(SOURCE MATERIAL Opens)
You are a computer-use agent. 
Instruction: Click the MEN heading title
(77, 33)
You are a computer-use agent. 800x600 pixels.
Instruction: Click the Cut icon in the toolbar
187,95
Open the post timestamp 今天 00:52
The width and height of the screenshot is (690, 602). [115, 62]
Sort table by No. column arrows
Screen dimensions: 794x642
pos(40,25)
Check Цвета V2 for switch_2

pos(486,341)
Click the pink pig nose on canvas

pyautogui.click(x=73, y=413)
(SOURCE MATERIAL Closes)
(SOURCE MATERIAL Opens)
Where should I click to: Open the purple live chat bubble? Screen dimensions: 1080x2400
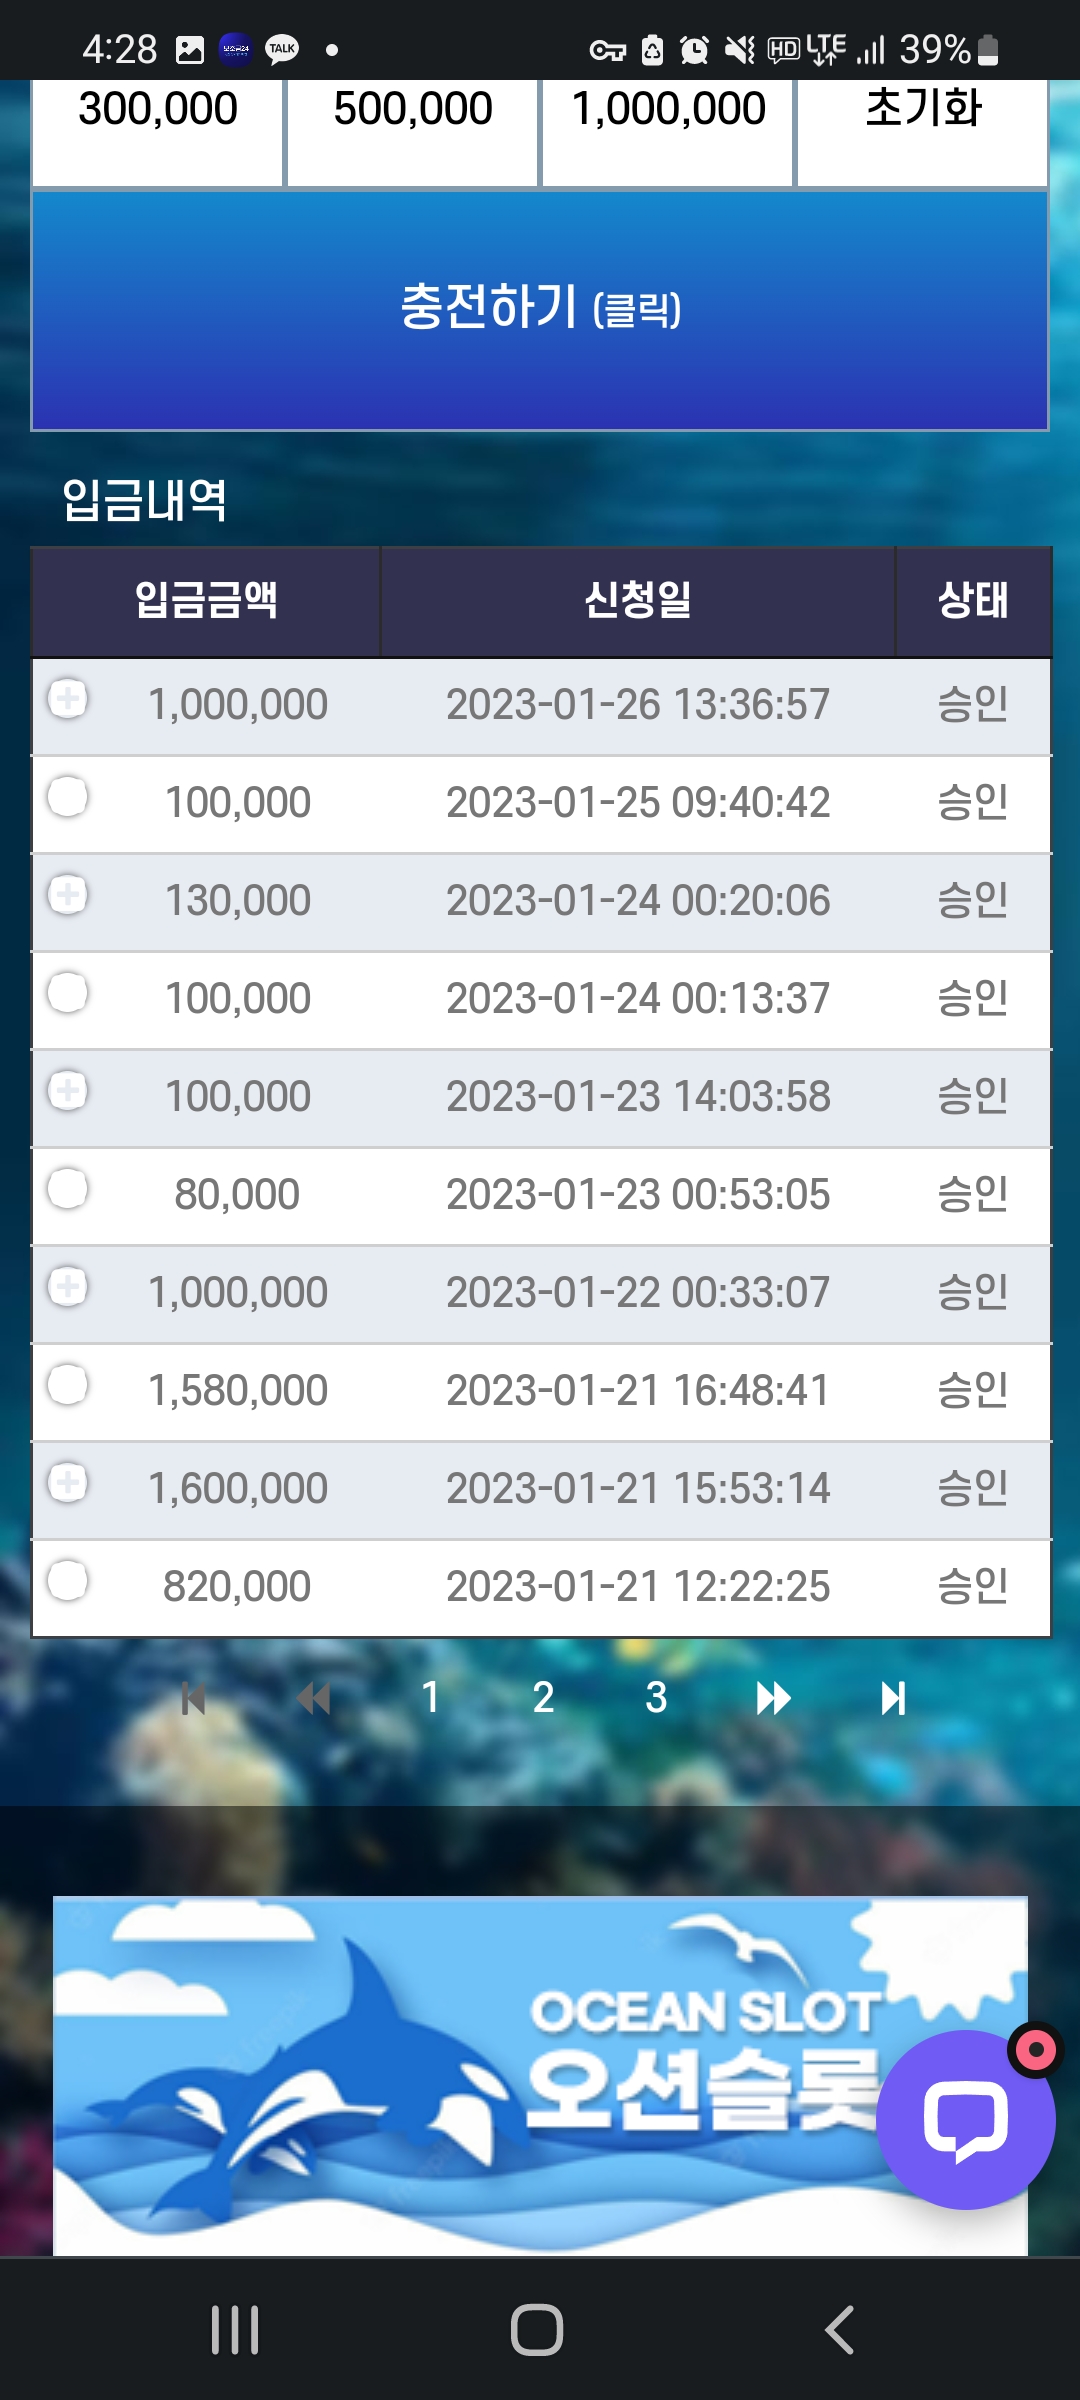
(SOURCE MATERIAL Closes)
_WORK TO COMPLETE:_ From the entries, copy out each line containing the word "computer".

_FINISHED TASK:_
You are a computer-use agent. 
You are a computer-use agent. 800x600 pixels.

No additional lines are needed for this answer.